Magazine article ABA Bank Marketing

One Click Away: These Days, It's Become Common to Advertise on Electronic Media. We've All Advertised on Our Own Web Sites for Years Now, and Targeted E-Mail Ads Are Commonplace. Now We're Trying to Get Our Arms around What Opportunities and Risks Are Involved with Advertising on Social Media Such as Facebook and Twitter

Magazine article ABA Bank Marketing

One Click Away: These Days, It's Become Common to Advertise on Electronic Media. We've All Advertised on Our Own Web Sites for Years Now, and Targeted E-Mail Ads Are Commonplace. Now We're Trying to Get Our Arms around What Opportunities and Risks Are Involved with Advertising on Social Media Such as Facebook and Twitter

Article excerpt

One hurdle becomes apparent right away: Space is at a premium, especially on Twitter, where posts are limited to no more than 140 characters. If you're running a consumer deposit ad that mentions an APY or a loan ad that mentions the repayment term, you've triggered additional disclosures. On the deposit side, just the mention of "APY" means the words "annual percentage yield" must be included, and that's 23 characters right there. How can you fit all that additional information into a tweet or other social media post? You just don't have room and even if you do, you don't want to clutter up the ad. Isn't there an easier way?
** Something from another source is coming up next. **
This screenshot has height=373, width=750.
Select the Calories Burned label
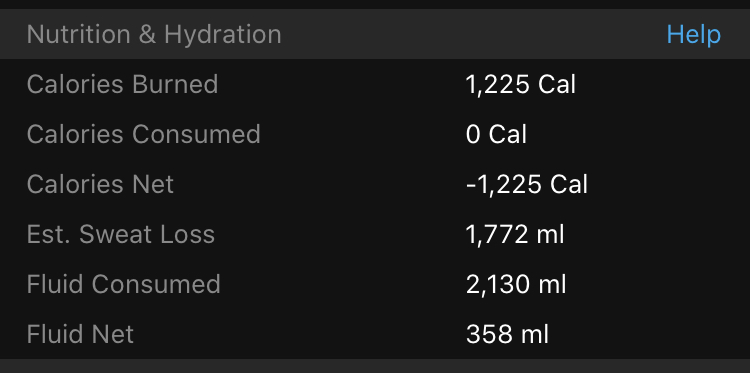point(122,84)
Special provisions for electronic communication

As a matter of fact, yes. Both Reg. DD (Truth in Savings, for deposit ads) and Reg. Z (Truth in Lending, for loan ads) contain provisions allowing for required disclosures in electronic communications (Web pages, e-mails, social media and so forth) to be provided in "a link that directly takes the consumer to the additional information." [Comment 9 to 12 CFR 230.8(a) and comment 4 to 12 CFR 226.24(d)] The key word in that exception, however, is "directly."

The phrase "directly takes the consumer to the additional information" essentially means one click away. The consumer shouldn't have to do anything else or search further to find the required information. When I click the link, I go right to a location that contains the disclosures. I may have to scroll down the landing page to get there, but that's OK; after all, you don't know the size of the screen the viewer is using (I may be reading a Blackberry, for instance). …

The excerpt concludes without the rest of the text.